*DESCRIPTION OF THE TASK:*
Rewrite the paragraph beginning "According to a new report" from the article below on the Ramnit phishing campaign in a shorter form that keeps its main facts.
::: SELECTED TEXT :::
Security researchers have discovered a re-emerging international phishing campaign that delivers Ramnit Worm/Botnet malware targeting financial organisations in Asia which it believes is heading for the UK as well.
According to a new report by researchers at CyberInt, hackers disguise phishing email as part of an internal anti-fraud exercise designed to enhance corporate security. Once the fake email is opened by a member of staff, this then executes on the victim’s machine and a malicious file is installed on the corporate network without even the knowledge of the employee who opened the fake email.
The attacks, which have already started in the Philippines, use a known variant of Ramnit worm/botnet trojan. Further examination of the executable code by CyberInt has revealed that the code also deploys various anti-analysis techniques and also incorporates malware created to dynamically extract hidden code designed to protect the financial institution’s most sensitive data.
In addition to the malicious file execution, the fake email also includes a link to a malicious phishing website mimicking a personal detail form. A "verify my information" button seen in the email refers to a URL that lead victims to a phishing website that displays an authentic looking form for the user.
Investigation of the various C2 domains linked to the initial attacks in the Philippines used by the malware reveals a wide variety of domains using DGAs (Domain Generation Algorithm), that share a relationship with the same "registrant" name, "Denis Shlyapovich", potentially indicating that a gang based in Russia may be behind the attacks.
::: DATA :::
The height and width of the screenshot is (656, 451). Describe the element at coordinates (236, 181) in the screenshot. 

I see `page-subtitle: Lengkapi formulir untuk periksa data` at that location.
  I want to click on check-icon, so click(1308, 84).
:::
*SOLVED EXERCISE:*
CyberInt researchers report that hackers disguise phishing email as an internal anti-fraud exercise meant to improve corporate security. When a staff member opens the email, it runs on their machine and installs a malicious file on the corporate network without the employee knowing.